**Exercise data**
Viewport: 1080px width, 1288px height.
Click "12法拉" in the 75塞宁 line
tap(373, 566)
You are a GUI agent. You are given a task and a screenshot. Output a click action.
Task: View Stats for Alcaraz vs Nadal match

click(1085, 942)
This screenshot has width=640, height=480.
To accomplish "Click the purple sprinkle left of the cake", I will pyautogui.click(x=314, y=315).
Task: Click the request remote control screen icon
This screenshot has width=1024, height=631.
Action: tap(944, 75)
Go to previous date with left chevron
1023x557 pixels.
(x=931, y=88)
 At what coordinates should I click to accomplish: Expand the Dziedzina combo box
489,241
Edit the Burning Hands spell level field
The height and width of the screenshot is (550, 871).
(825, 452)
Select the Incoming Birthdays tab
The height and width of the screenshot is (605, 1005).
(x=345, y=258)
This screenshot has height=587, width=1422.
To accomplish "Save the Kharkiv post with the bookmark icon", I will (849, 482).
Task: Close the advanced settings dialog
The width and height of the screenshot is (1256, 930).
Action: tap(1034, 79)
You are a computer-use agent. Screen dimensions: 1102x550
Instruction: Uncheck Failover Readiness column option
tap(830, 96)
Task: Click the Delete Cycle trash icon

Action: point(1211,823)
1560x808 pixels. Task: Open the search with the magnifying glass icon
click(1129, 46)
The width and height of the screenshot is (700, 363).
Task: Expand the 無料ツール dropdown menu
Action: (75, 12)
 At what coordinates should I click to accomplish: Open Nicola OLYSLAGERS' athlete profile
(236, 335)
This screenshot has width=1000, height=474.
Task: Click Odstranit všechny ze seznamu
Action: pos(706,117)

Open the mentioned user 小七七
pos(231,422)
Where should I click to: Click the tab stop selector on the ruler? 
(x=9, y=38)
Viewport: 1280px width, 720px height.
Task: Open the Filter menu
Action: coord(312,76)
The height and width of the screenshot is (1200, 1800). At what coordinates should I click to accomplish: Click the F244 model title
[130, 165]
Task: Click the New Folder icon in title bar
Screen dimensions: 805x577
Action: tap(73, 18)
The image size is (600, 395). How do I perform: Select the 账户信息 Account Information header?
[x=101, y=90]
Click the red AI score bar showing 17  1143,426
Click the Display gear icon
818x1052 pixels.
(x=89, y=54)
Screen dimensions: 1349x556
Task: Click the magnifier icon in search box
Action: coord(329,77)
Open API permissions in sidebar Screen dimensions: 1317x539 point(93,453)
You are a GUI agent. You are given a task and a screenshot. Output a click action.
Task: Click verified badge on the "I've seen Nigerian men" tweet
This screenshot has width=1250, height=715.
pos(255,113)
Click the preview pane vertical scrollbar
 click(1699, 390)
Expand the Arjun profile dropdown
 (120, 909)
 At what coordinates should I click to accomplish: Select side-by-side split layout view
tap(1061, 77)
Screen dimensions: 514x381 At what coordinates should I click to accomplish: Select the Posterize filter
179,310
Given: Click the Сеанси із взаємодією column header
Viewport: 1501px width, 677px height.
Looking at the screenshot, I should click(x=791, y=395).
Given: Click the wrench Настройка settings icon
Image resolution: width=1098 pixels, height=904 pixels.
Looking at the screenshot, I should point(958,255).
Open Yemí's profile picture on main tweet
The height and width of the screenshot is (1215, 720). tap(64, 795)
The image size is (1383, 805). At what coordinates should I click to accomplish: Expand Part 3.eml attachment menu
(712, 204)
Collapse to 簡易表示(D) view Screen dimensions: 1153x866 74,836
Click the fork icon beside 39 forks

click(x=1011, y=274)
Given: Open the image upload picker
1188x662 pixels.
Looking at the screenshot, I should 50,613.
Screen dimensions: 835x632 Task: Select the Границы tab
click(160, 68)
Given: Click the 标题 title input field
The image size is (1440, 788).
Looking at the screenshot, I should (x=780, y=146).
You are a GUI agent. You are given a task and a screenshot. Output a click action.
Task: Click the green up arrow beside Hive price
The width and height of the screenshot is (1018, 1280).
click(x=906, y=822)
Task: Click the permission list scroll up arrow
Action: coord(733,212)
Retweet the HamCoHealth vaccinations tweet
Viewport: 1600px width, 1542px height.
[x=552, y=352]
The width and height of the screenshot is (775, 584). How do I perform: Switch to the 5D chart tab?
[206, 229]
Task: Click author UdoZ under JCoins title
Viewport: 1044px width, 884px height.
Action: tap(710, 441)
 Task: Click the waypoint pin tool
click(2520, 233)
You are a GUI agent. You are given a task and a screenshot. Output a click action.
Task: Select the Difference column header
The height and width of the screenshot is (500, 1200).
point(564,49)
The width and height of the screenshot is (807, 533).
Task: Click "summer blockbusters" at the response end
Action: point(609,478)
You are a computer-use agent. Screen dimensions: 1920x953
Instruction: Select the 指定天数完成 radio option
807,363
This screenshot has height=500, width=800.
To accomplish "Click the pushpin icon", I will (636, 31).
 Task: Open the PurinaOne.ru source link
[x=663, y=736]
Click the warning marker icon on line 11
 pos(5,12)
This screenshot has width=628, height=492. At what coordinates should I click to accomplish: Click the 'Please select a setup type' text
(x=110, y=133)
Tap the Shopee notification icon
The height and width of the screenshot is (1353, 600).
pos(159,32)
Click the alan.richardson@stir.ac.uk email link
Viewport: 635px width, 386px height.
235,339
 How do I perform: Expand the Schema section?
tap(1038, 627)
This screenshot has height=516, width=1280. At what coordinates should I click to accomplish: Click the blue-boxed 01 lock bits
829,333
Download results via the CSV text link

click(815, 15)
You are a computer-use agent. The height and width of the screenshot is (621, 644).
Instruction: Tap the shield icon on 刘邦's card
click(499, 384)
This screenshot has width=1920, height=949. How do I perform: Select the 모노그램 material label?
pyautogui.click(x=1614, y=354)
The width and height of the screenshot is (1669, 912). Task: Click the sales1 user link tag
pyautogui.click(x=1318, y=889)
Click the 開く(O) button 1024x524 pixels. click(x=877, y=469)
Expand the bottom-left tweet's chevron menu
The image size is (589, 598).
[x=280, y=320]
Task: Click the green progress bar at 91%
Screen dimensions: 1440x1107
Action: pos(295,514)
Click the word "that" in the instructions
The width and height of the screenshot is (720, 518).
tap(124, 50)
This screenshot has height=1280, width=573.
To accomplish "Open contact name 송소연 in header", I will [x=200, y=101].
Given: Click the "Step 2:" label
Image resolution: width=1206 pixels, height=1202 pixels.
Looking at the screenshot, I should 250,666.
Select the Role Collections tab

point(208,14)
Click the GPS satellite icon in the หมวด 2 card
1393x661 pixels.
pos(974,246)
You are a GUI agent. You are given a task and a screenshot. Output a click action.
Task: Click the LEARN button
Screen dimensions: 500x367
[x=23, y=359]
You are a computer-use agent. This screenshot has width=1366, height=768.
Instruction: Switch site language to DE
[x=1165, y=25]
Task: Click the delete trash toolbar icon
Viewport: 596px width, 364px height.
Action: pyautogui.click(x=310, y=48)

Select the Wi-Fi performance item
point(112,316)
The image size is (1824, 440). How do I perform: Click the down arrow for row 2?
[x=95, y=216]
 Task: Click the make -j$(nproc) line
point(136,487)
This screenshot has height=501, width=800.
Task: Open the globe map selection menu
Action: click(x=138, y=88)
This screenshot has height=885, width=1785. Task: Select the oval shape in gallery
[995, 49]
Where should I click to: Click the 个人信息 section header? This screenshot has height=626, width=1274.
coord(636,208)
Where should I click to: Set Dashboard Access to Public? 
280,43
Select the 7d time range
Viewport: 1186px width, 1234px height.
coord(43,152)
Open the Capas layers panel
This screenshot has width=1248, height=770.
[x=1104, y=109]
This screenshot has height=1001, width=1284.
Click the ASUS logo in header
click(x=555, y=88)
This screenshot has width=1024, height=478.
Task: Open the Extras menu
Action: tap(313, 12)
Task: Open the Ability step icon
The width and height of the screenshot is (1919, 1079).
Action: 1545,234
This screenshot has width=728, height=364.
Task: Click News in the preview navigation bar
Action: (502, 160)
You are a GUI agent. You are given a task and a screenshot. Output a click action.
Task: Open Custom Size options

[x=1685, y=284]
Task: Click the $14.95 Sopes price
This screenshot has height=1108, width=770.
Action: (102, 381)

**Work instructions**
The string "will" may appear on lines of the data above; give the number of those lines and nothing more.

**Answer to the problem**
4